This study aims to examine the N-terminal-domain (NTD) of the SARS-CoV-2 Spike protein that has evolved to evade the humoral immune response. We achieve this by employing Deep Mutational Scanning (DMS), utilizing an attenuated SARS-CoV-2ΔORF3-8 virus containing deletions of all accessory genes (ORF3,6,7 and 8) to construct a comprehensive viral library with mutations in the NTD region. Generation of NTD mutant virus libraries allows the examination of the early evolution of SARS-CoV-2 in a complex vaccine and convalescent immunity landscape and potentially future-proof SARS-CoV-2 antigen design for vaccination.
We RT-PCR amplified cDNA fragments from the QLD02 isolate into a plasmid vector and assembled into a full-length infectious clone of QLD02ΔORF3-8 from individual fragments by in vitro DNA ligation. Deep sequencing of fragments and assembled product indicate the successful cloning and assembly of amplified fragments. Utilising the assembled product, we successfully generated viral RNA from the DNA template by in vitro RNA transcription.
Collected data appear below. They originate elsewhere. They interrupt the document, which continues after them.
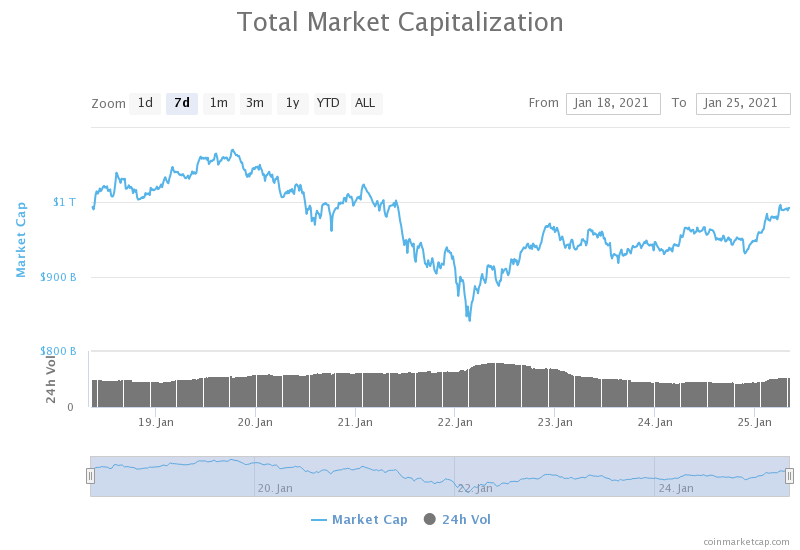Click the gray 24h Vol legend dot
Viewport: 800px width, 550px height.
tap(430, 519)
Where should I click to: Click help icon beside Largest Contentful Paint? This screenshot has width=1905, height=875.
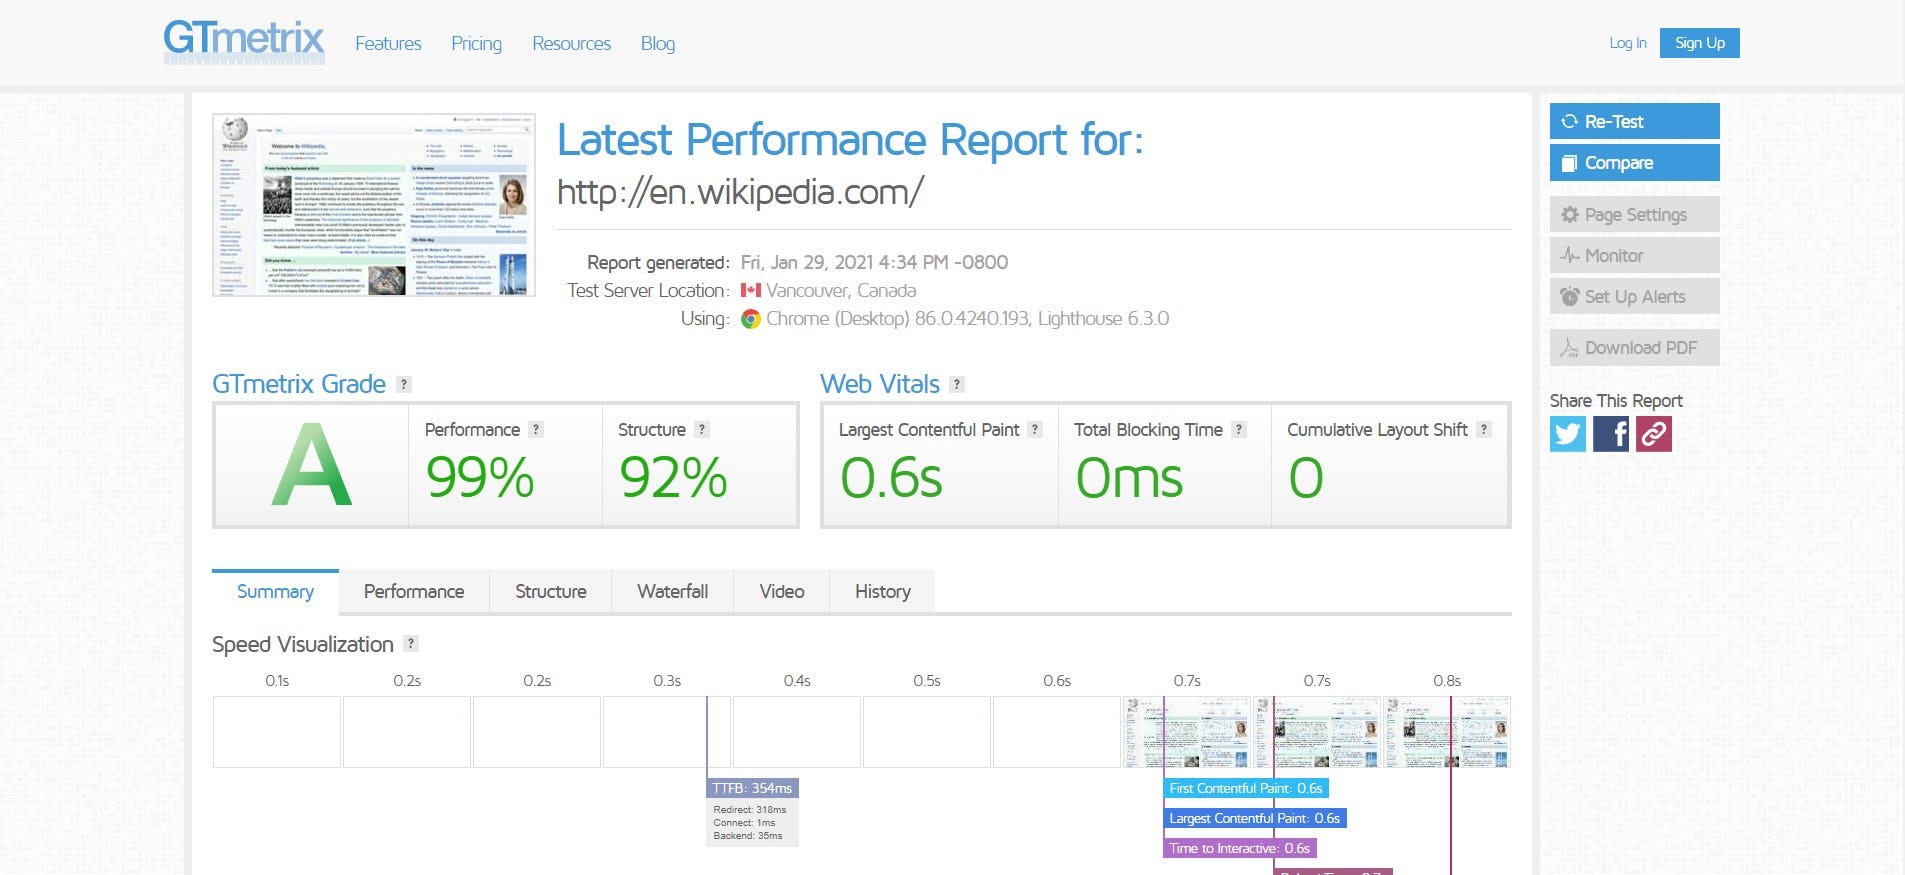pos(1035,429)
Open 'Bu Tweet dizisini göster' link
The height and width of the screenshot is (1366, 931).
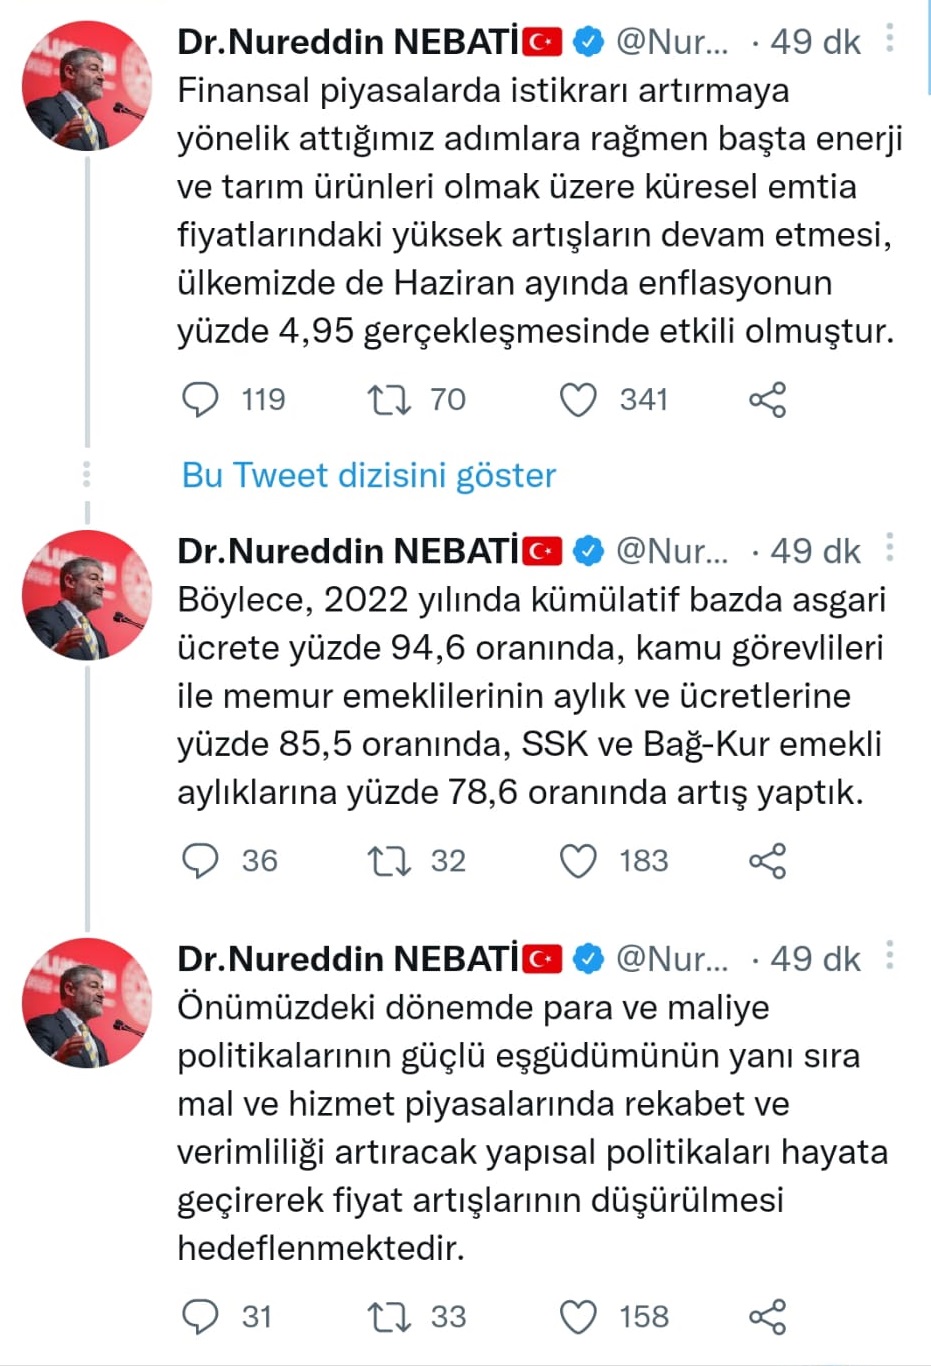tap(368, 475)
For constructing a diverse mutagenized DMS-NTD plasmid library, a set of tiling primers with NNK/MNN nucleotides was utilised to mutate each NTD codon. We successfully constructed and validated the sub-cloned DMS library by employing three sequencing methods: Sanger sequencing of individual clones, long-read Nanopore sequencing and low input Illumina sequencing. All three methods indicate generation of diverse mutants across the NTD domain. Sanger sequencing revealed that no individual clones contained wild-type NTD mutants and had, on average, 2.75 mutations/clone.
Our future aims entail incorporating this NTD-DMS library fragment into attenuated SARS-CoV-2ΔORF3-8 RNA and transfecting it into VeroE6ACE2/hTMPRSS2 cells to recover the viral library, all of which will be performed in a PC3 facility. The recovered viral DMS library will be screened against a panel of sera obtained from COVID-19-vaccine-immunised and COVID-19-infected individuals to identify escape mutations.